### Document section
____________

Enviroment has the Markov property: state transition and reward process $p(r|s, a)$

$$p(s_{t+1}|s_{t},a_{t},\dots,s_{0},a_{0})=p(s_{t+1}|s_{t},a_{t})$$
$$p(r_{t+1}|s_{t},a_{t},\dots,s_{0},a_{0})=p(r_{t+1}|s_{t},a_{t})$$

Obtain trajectory $(s_{0},a_{0},r_{1},s_{1},a_{1},r_{2},s_{2},a_{2},\dots)$

## Bellman equation

Discounted return:

$$G_{t} = R_{t+1} + \gamma R_{t+2} + \gamma^{2}R_{t+3} + \dots$$

State value is the expected value of discounted return:

$$v_{\pi}(s) := \mathbb{E}[G_{t}|S_{t}=s]$$

Bellman equation move one-step forward:

$$
\begin{aligned}
v_{\pi}(s) &= \mathbb{E}[G_{t}|S_{t}=s]\\
&=\mathbb{E}[R_{t+1} + \gamma G_{t+1}|S_{t}=s]\\
&=\mathbb{E}[R_{t+1}|S_{t}=s] + \gamma\mathbb{E}[G_{t+1}|S_{t}=s]\\
&=\sum_{a\in\mathcal{A}}\pi(a|s)\sum_{r\in\mathcal{R}}p(r|s,a)r + \gamma\sum_{s'\in\mathcal{S}}v_{\pi}(s')\sum_{a\in\mathcal{A}}p'(s'|s,a)\pi(a|s)\\
&=\sum_{a\in\mathcal{A}}\pi(a|s)\left[\sum_{r\in\mathcal{R}}p(r|s,a)r + \gamma\sum_{s'\in\mathcal{S}}p'(s'|s,a)v_{\pi}(s')\right]
\end{aligned}
$$

____________

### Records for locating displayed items
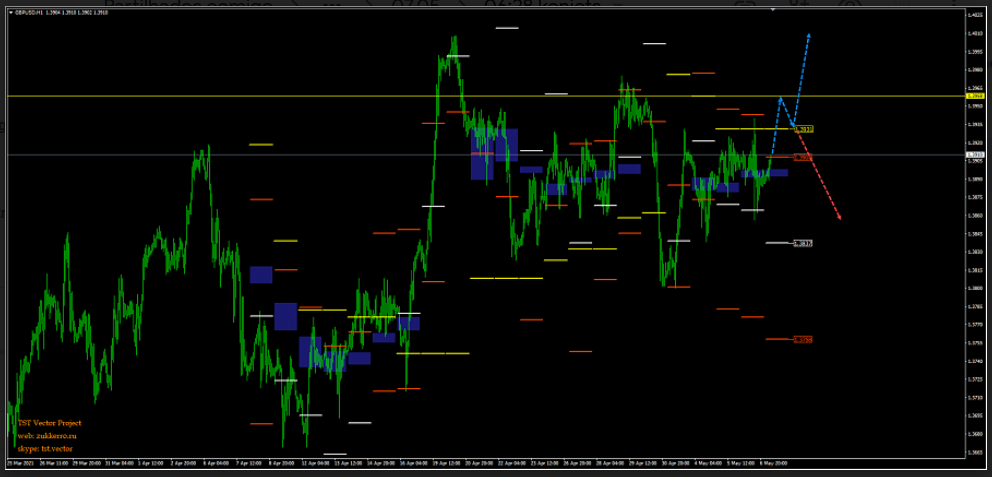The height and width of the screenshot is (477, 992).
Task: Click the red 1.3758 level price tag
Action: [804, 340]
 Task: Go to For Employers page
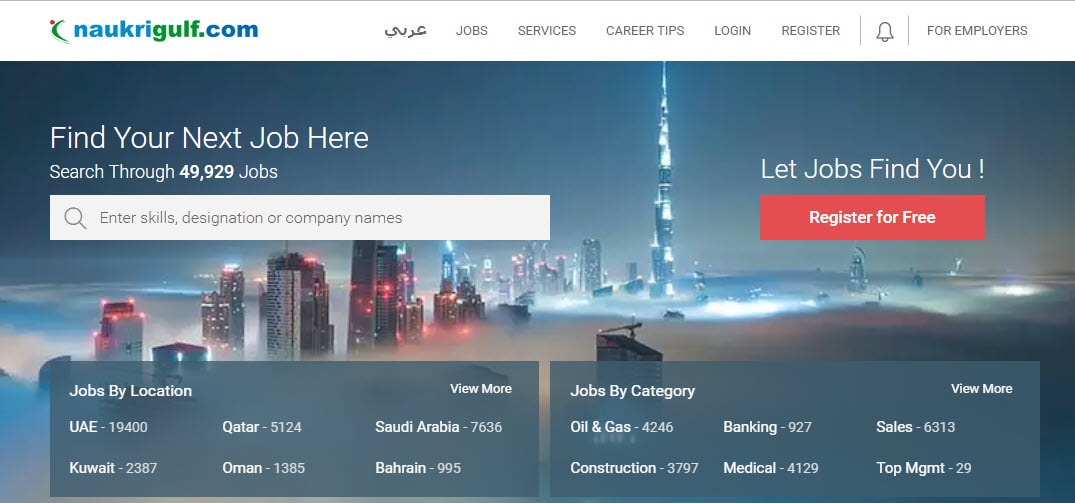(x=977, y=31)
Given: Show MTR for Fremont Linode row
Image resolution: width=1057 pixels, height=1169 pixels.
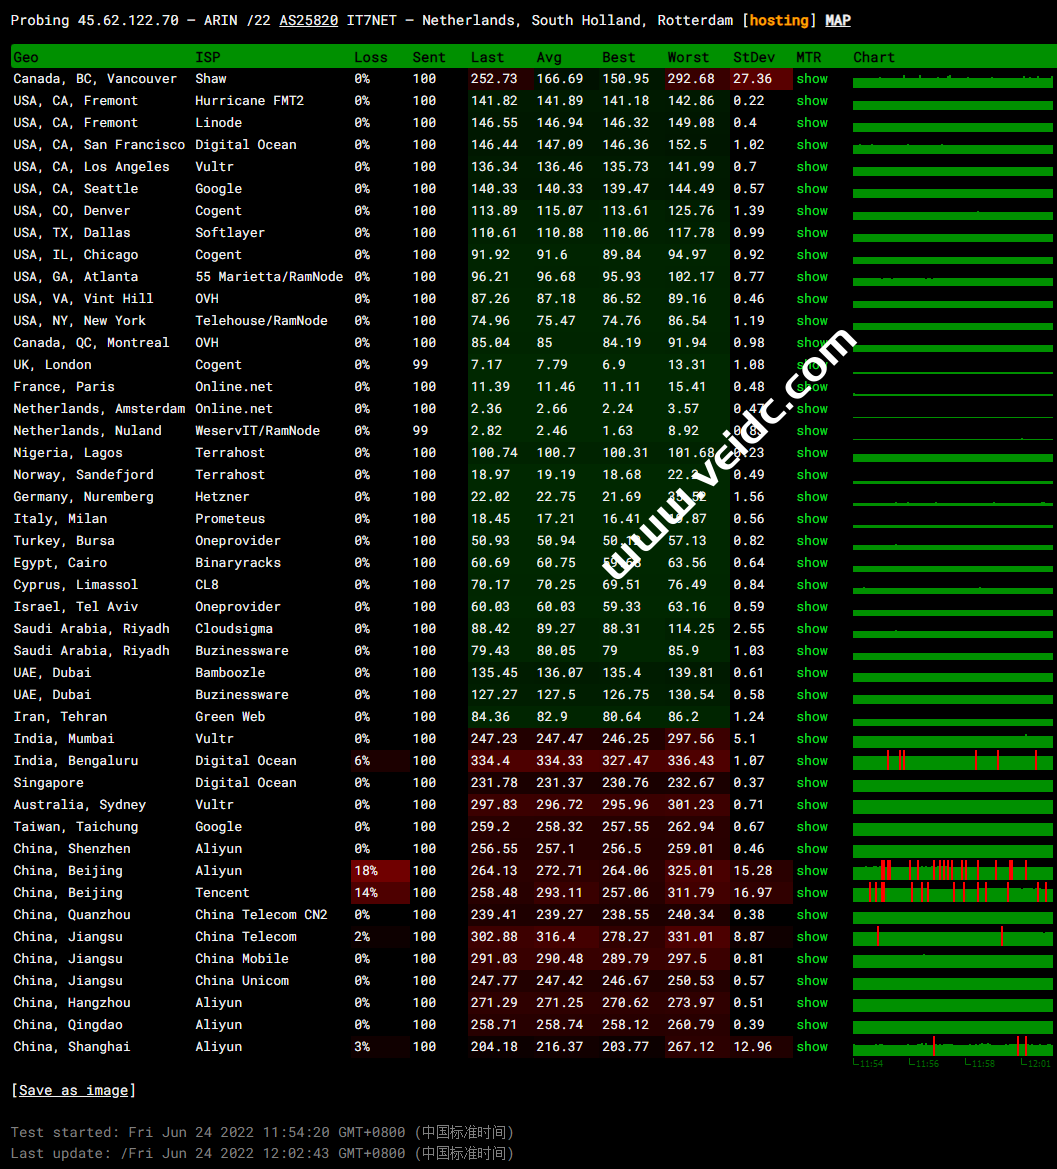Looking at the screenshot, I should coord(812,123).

____________

### Problem details
In the Bellman equation notes, why does the derivation begin by writing $v_{\pi}(s) = \mathbb{E}[G_{t}|S_{t}=s]$? Answer in one to three sentences. This material was taken from a separate source.

### Solution to this task
The notes define state value as the expected value of the discounted return, $v_{\pi}(s) := \mathbb{E}[G_{t}|S_{t}=s]$. The derivation starts from that definition and then moves one step forward.